@RedToothBrush · 26/04/2022 07:15
cepa.org/vicious-blame-game-erupts-among-putins-security-forces/
READ THIS ARTICLE!
I have. Thank you. It is alarming.
If I have not misunderstood, the Russian army thought they should not have abandoned the original plan for invading/capturing the whole of Ukraine.
Given what has happened so far when they were trying to do that, but failing, why are they so sure it was wrong to reduce their aims? Is it because they think that it only went wrong because they were acting under “peacetime constraints”?
Does this mean that the military or the FSB has concluded that the war, with its enormous casualties and incompetent direction, was a mistake? The short answer is no, quite the opposite.
Russia’s military believes that limiting the war’s initial goals is a serious error. They now argue that Russia is not fighting Ukraine, but NATO. Senior officers have therefore concluded that the Western alliance is fighting all out (though the supply of increasingly sophisticated weaponry) while its own forces operate under peacetime constraints like a bar on airstrikes against some key areas of Ukraine’s infrastructure. In short, the military now demands all-out war, including mobilization.

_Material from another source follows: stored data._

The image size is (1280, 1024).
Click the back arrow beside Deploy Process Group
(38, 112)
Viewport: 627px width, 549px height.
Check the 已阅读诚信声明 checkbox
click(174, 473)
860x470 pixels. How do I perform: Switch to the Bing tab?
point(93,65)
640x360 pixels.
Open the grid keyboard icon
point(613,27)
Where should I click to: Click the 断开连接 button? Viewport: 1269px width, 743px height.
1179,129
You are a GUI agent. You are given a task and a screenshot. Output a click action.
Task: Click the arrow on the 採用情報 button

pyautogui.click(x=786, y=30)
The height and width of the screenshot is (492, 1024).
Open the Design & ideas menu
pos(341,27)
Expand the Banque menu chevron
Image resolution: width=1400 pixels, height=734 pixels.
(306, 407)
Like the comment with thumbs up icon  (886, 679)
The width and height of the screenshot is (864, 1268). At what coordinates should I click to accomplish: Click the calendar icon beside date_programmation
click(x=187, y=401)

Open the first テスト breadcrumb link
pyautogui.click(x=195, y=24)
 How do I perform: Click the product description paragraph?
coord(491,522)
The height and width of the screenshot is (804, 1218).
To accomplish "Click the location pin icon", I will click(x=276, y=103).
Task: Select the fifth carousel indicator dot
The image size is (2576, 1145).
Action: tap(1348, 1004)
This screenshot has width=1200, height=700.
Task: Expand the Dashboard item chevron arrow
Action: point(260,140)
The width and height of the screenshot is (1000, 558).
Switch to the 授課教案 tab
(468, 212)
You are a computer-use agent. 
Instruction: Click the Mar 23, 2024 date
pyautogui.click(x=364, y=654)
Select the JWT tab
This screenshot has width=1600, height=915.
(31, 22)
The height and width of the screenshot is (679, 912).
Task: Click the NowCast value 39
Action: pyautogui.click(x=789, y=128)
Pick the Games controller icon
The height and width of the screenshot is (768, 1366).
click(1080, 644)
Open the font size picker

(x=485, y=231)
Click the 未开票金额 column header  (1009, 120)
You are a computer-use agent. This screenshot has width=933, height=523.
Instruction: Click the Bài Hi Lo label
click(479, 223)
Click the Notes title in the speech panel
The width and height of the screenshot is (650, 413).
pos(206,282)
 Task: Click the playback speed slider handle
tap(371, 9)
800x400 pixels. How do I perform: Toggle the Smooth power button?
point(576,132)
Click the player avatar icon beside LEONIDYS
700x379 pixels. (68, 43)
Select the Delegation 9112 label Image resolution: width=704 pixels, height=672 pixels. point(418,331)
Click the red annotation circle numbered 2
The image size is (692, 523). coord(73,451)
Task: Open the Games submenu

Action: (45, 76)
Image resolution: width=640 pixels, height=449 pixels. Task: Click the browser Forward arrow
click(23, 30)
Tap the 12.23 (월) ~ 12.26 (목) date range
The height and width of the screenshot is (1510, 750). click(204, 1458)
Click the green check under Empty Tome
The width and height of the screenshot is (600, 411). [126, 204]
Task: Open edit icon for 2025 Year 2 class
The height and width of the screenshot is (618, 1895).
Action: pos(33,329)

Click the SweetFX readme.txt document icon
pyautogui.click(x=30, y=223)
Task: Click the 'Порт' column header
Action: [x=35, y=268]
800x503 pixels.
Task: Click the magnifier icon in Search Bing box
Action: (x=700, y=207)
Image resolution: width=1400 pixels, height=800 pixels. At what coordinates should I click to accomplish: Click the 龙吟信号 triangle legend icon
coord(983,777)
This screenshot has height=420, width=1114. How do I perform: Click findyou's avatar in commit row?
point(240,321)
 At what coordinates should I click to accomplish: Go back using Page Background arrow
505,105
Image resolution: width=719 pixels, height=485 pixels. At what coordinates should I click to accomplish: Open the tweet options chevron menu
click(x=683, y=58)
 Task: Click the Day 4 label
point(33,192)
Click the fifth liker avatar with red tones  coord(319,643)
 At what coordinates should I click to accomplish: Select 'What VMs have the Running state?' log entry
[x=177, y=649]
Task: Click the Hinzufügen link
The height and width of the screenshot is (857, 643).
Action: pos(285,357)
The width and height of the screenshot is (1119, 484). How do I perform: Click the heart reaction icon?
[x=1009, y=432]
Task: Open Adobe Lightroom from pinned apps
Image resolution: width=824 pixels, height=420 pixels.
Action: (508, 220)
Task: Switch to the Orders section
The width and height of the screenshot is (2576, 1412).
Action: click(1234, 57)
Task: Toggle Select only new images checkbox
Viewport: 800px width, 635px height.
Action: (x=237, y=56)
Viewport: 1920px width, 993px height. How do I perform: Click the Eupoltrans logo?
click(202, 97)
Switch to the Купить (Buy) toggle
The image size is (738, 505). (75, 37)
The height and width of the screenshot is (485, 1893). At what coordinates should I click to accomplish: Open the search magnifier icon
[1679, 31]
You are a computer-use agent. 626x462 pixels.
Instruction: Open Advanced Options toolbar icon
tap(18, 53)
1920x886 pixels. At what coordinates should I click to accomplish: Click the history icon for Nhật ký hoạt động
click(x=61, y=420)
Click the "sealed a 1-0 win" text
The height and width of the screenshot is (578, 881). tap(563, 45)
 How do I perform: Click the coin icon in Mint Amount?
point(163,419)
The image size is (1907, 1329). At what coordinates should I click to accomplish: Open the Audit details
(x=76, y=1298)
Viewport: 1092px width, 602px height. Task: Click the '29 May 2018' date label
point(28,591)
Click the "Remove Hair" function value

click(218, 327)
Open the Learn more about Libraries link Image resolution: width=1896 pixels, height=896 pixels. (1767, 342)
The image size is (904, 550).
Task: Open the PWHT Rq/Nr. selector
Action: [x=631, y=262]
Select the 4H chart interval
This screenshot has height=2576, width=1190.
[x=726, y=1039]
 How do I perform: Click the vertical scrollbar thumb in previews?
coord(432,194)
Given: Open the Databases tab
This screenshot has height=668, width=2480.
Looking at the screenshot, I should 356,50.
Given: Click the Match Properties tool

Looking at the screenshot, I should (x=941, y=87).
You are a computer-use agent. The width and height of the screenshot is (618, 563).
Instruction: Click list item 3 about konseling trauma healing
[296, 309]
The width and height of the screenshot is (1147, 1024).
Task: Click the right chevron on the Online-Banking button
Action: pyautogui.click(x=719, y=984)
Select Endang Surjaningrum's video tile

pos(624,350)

This part is especially disturbing:
The telegram channel “FighterBomber” associated with the Russian air force, posted on April 12 a comment about NATO’s weapon supplies to Ukraine: “Naturally, we’ll further increase air defense units on the border with Ukraine in order to cover our territory from ballistic missile strikes, but it is also clear that NATO countries have far more weapons than Russia.”
The author expressed optimism that the Russian air force will be able to staunch the flow of Western supplies, but warned that further Ukrainian victories “will almost certainly prompt the use of nuclear weapons” against targets in Ukraine.
I realise that was April 12, but might this still be the thinking?
The article ends with the fact that even if the general, Minnekaev, who mentioned Transistria was maybe only voicing his own thoughts rather than an official policy,
The most plausible explanation was that having recently attended General Staff meetings, he became over-excited at what he had heard, and then revealed the news at the first public meeting thereafter. Regardless, it is a sign that the Russian army wants more war rather than less.